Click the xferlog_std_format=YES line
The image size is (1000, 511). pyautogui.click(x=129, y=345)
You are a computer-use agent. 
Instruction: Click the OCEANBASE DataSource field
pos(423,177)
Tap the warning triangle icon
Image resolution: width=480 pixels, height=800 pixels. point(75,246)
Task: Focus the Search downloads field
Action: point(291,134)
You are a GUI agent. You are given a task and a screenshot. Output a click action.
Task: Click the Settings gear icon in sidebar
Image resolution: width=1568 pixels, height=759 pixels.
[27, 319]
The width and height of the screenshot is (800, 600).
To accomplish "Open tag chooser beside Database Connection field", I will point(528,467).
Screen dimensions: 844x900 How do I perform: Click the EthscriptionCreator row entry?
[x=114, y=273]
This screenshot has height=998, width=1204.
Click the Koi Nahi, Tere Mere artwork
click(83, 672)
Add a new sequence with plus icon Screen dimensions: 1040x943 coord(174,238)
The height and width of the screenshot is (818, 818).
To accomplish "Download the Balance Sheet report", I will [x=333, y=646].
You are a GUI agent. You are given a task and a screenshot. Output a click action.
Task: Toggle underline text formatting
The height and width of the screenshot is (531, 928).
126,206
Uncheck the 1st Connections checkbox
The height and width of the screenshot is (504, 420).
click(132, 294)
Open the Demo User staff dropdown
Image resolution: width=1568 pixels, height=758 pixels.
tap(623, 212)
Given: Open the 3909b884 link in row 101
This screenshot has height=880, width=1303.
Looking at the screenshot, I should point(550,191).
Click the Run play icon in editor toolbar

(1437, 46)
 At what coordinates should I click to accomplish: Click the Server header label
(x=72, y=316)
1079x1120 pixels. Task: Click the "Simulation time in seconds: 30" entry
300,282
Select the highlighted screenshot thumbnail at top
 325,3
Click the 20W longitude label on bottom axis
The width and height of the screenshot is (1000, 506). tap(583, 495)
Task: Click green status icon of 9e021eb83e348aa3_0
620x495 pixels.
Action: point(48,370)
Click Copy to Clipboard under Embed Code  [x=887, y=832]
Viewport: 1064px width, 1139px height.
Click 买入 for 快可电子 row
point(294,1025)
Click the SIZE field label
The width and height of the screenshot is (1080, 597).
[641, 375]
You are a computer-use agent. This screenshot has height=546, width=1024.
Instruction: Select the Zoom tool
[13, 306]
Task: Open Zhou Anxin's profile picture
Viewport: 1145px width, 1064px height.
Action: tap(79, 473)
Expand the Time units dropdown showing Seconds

PROBLEM STATEMENT: Using the material above, report each line where "computer" occurs.

TASK OUTPUT:
You are a computer-use agent. 
You are a computer-use agent. This screenshot has height=546, width=1024.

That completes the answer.